What to do
Identify each line in the entries below that contains the word "Task", and reproduce every such line in full.
─── Stored data ───
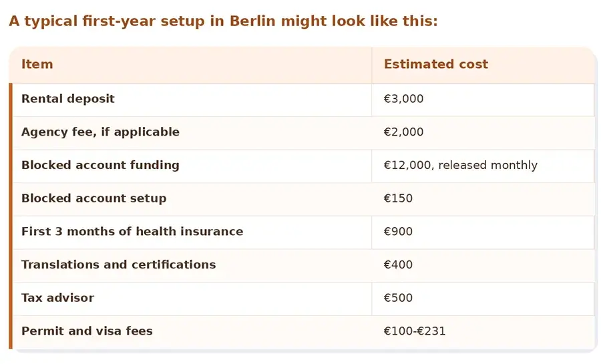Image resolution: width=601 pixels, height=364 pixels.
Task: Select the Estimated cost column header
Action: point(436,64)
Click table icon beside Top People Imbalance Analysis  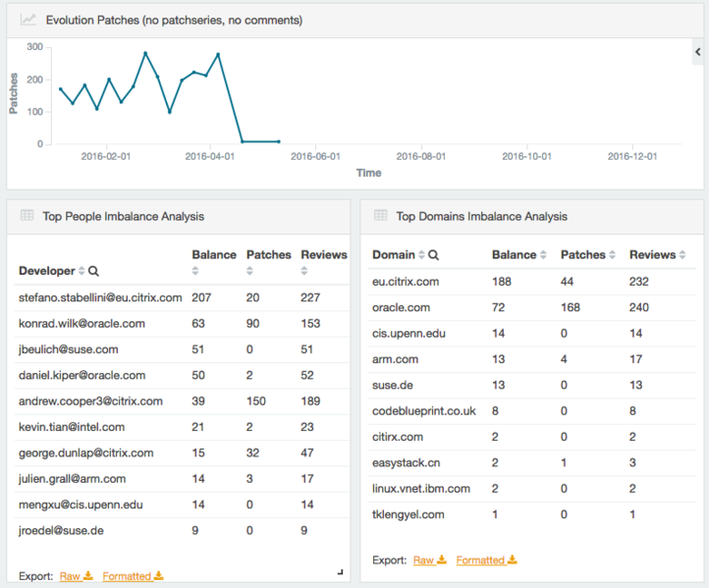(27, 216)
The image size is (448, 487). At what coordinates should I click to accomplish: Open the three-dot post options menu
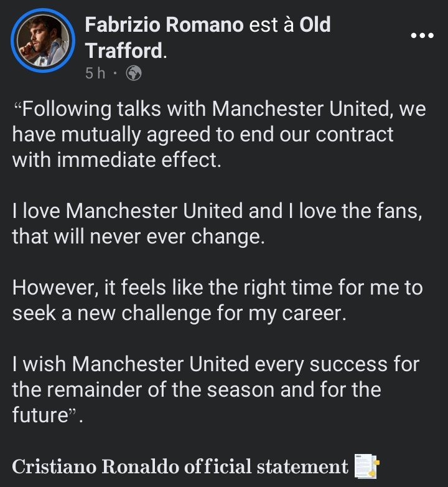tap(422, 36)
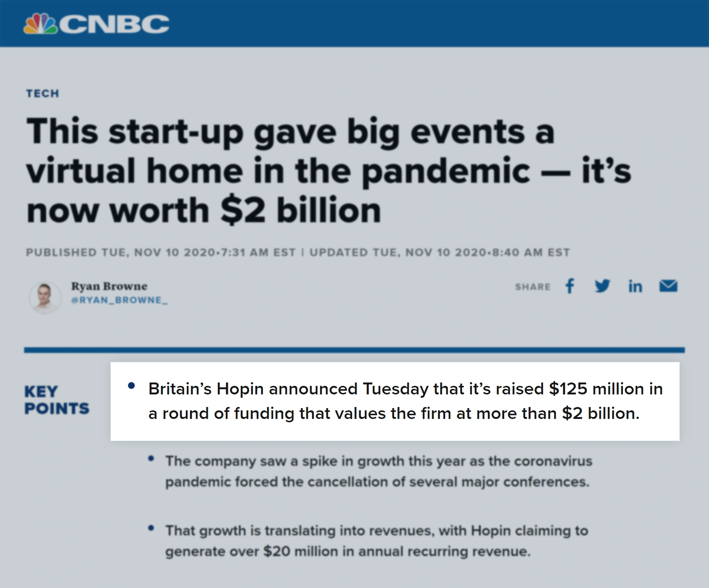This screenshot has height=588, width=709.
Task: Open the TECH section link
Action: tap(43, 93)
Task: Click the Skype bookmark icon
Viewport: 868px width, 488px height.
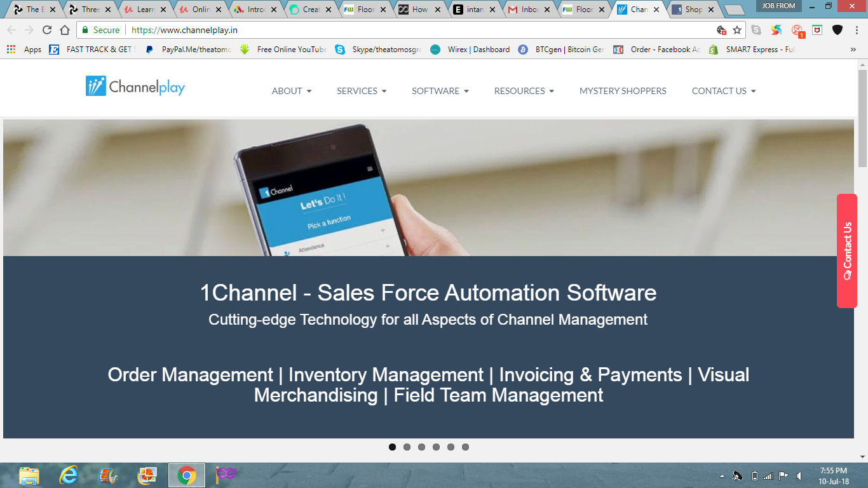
───
─── Stored data ───
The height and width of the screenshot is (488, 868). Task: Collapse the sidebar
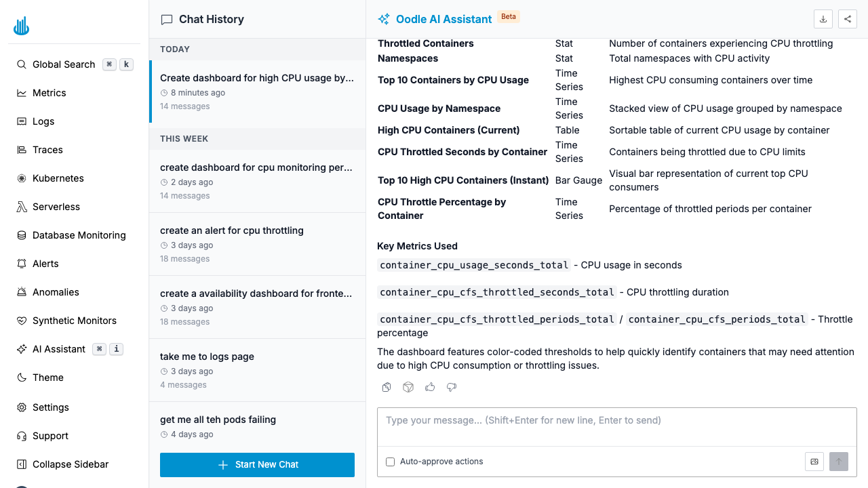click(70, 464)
───
Result
Task: Select the Estimated cost column header
Task: Open the TECH section link
Task: Click the Skype bookmark icon
The height and width of the screenshot is (488, 868). Task: Collapse the sidebar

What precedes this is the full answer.